AIM OF THE TASK: The exercise calls for the lines from the one containing "The height and" to the end of the data below to be output exactly, pictures excluded.

INPUT:
+-------+

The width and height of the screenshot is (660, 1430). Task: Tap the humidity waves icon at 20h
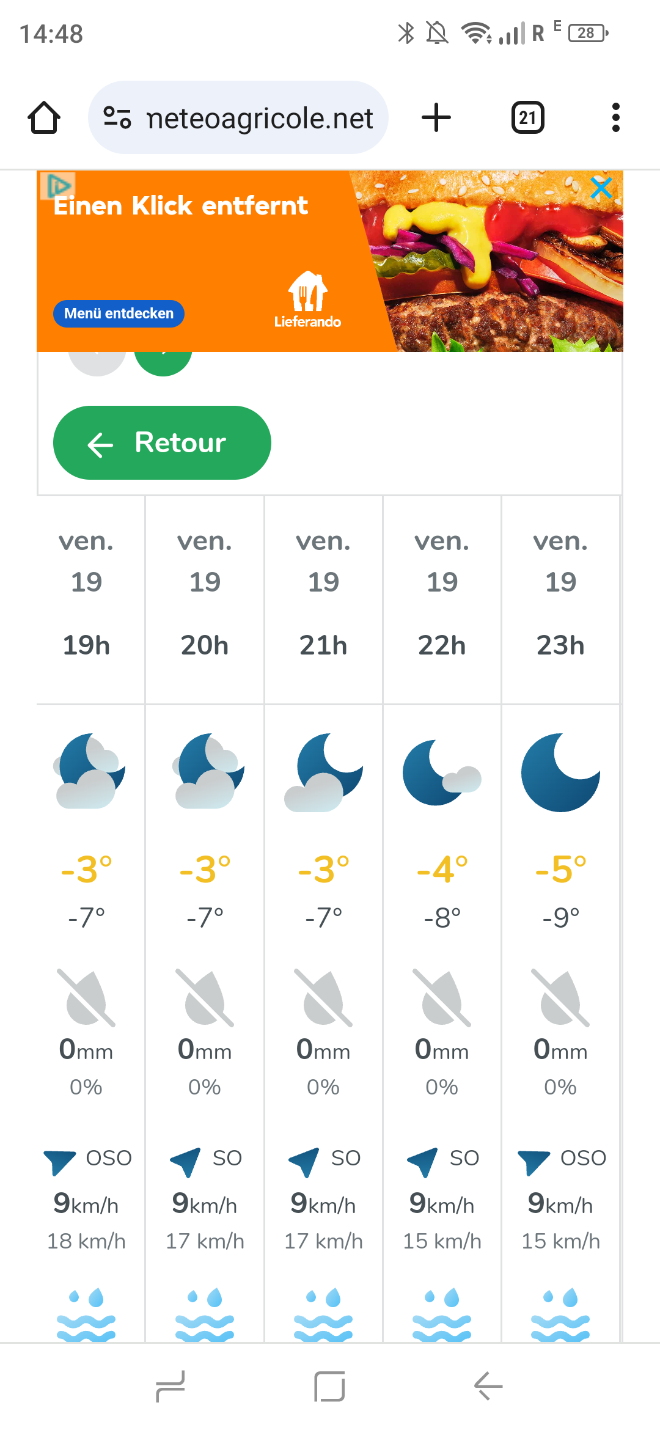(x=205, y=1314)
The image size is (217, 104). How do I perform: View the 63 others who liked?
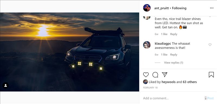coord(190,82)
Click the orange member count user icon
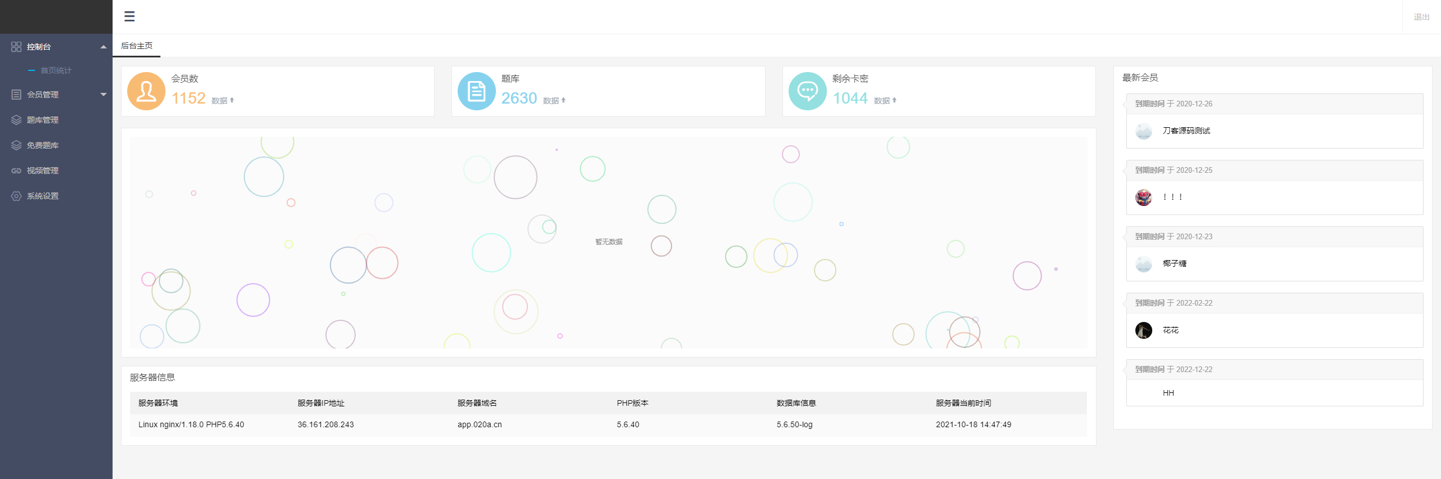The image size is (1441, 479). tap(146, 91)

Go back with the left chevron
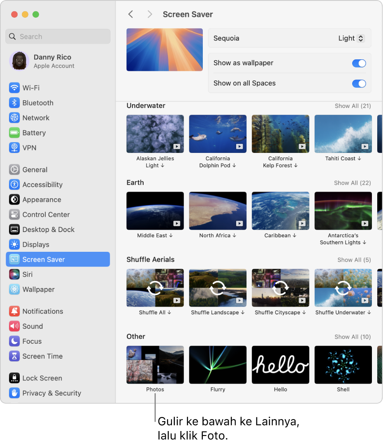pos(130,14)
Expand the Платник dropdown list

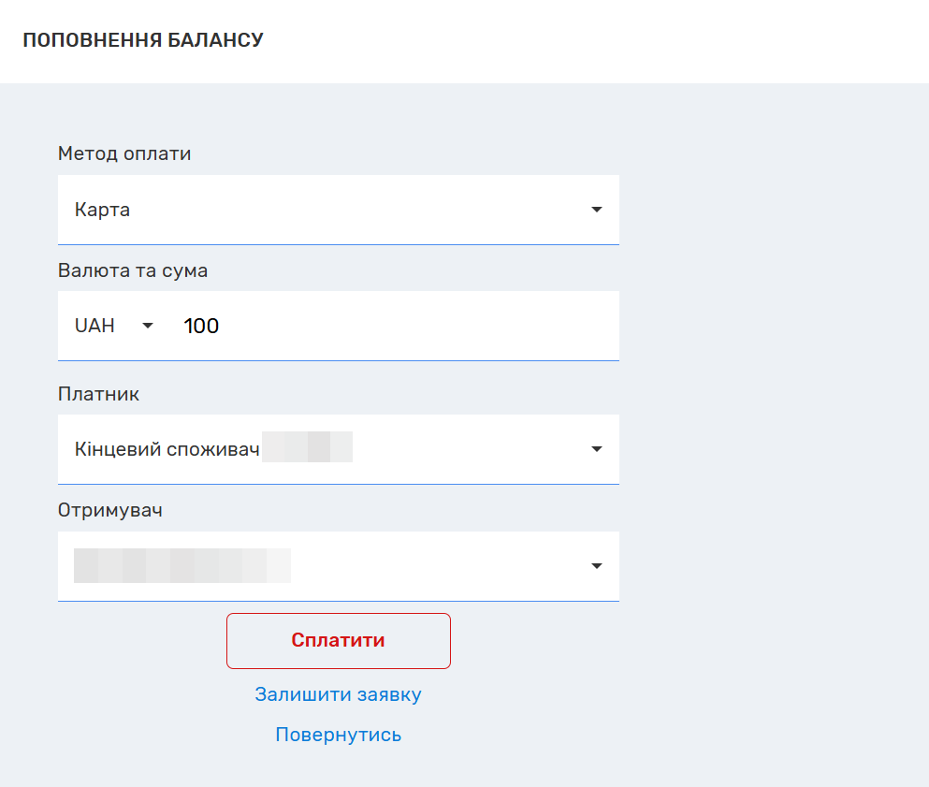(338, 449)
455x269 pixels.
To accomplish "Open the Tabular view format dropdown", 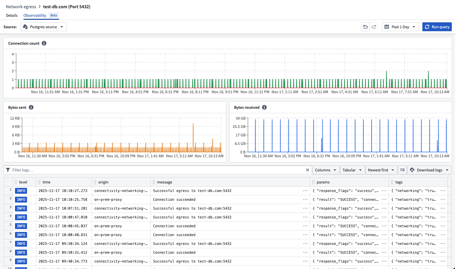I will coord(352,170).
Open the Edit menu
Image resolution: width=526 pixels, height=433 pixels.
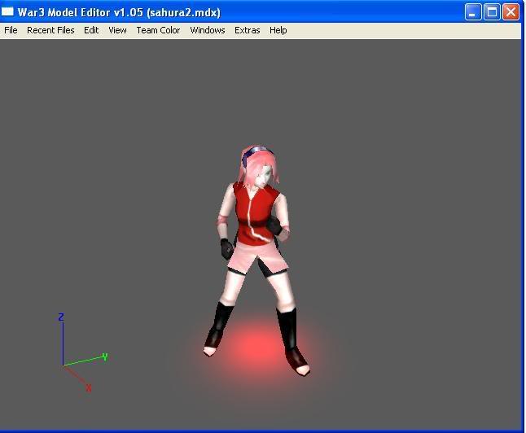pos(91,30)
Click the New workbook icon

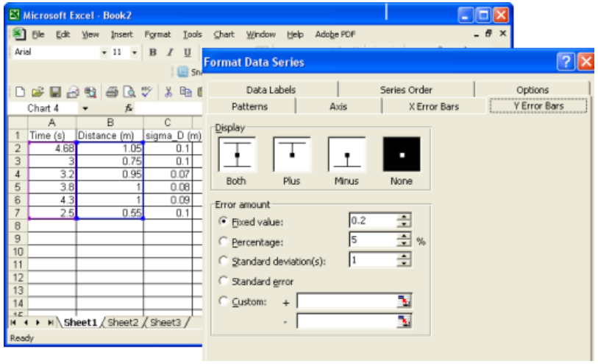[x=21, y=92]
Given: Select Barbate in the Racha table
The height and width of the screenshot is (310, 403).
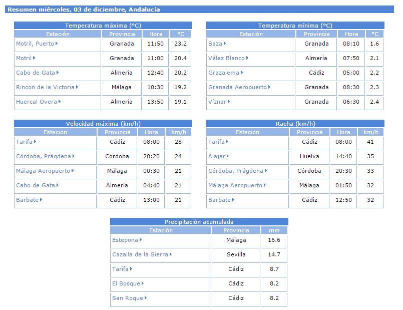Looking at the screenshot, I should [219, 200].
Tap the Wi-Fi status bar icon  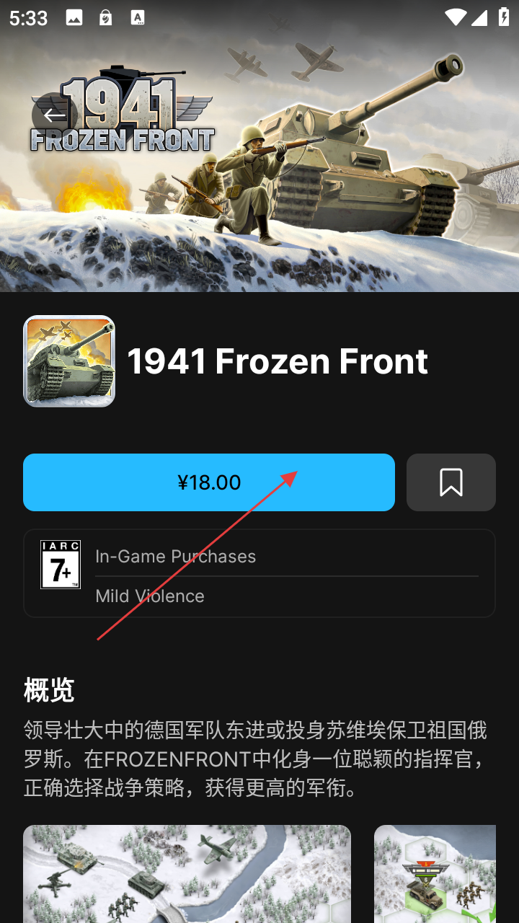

+-------+

RESPONSE FOR THIS EXERCISE:
The height and width of the screenshot is (310, 403).
Looking at the screenshot, I should [219, 200].
Tap the Wi-Fi status bar icon  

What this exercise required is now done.